Part of our argument for collective care and accountability stems from a recognition that we are all complicit in reproducing the logics of neoliberal education systems. We all make compromises and are compromised. Here too, Anna Tsing’s thoughts on ruination and contamination resonate with us. There can be no return to an innocent, pre-contamination world, and the recognition that we are all contaminated (as well as complicit in this contamination) can form the basis for a new commitment to care, and compassion for one another, which remains inescapably political. This relates to our arguments about collective vulnerability – the admission of one’s complicity and contamination first requires vulnerability. But we can use our complicity as a weapon: whilst we cannot avoid being complicit in the logics of neoliberal education, by engaging collectively with the system we might find ways to engage in acts of ‘critical bureaucracy’, subverting the logic of the system in ways that create space for us to think together, care together, and protect whoever is most vulnerable in any given situation.

It is increasingly difficult to find spaces to chat with each other that are private or ‘off the record’ – the machine (which is often also our employer) now mediates almost all exchanges with students and colleagues. While this shift has been accelerated by pragmatic responses to the pandemic, it certainly works to the advantage of our employers – it is much easier to surveil employees, atomise and intimidate them into silence, just in case what they say doesn’t stay private. But those attempts to surveil and intimidate make it all the more urgent that we create spaces of collective care.

We need to attune ourselves to reading, noticing and responding to the clues in online communications that reveal when our colleagues are stressed, exhausted, worried or afraid and find ways of acknowledging and responding to that together.

At the core of UCU Commons is a commitment to equality, transparency and education as a public good. In terms of equality, collective care may involve intentionally noticing instances of inequality and responding together. It could mean looking out for members who are marginalised, checking in with each other, and meeting for that socially distanced walk. Transparency within collective care could be a willingness to be open and vulnerable about our anxieties, to be honest with our concerns as well as a commitment to transparency in our practices and decision making. 

As UCU Commons we have a shared agreement that education should be free and readily accessible, opposing the prevailing neo-liberal forms of management. If we are to imagine and pursue these goals we need to foster collective care. We need to be brave and vulnerable enough to look at the ruins of the neo-liberal university and to find the spaces for growth on our terms. Not just in an attempt at survival, but as a purposeful step towards the goal of growing something better. It starts with a shared acknowledgement of the brokenness of the system (and our own brokenness within it) and continues with gentle nurturing (and perhaps more than a little stubbornness).

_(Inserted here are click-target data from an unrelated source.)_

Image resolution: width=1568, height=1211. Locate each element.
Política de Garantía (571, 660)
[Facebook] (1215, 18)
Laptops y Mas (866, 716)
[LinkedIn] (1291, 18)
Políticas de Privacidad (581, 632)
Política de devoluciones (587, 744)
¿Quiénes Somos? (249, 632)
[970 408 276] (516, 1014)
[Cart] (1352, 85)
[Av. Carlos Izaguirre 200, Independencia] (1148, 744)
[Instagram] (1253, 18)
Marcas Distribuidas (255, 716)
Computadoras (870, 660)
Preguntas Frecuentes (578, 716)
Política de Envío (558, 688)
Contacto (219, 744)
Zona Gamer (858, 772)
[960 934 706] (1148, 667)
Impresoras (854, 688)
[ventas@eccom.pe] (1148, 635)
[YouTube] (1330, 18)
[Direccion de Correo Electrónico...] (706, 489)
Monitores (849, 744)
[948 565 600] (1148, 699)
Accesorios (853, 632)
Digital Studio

For us, fostering collective care also involves working together to create opportunities for rediscovering joy in what we do, as a priority need – without this joy, where do we find the necessary reserves to push for better higher education? Share the joy. Collective joy is a threat to the logic of the contemporary university, which constantly seeks to individualise and commodify pleasure – as ‘the student experience’, or as personal professional advancement. Collective care is not just for the bad times. Taking pleasure in each other’s successes and joys is integral to forging a collective that can support each other when things are tough. When we collectivize care, we build solidarity; when we build solidarity in the cracks of the university’s ruins, we stand a chance of sustaining new commons.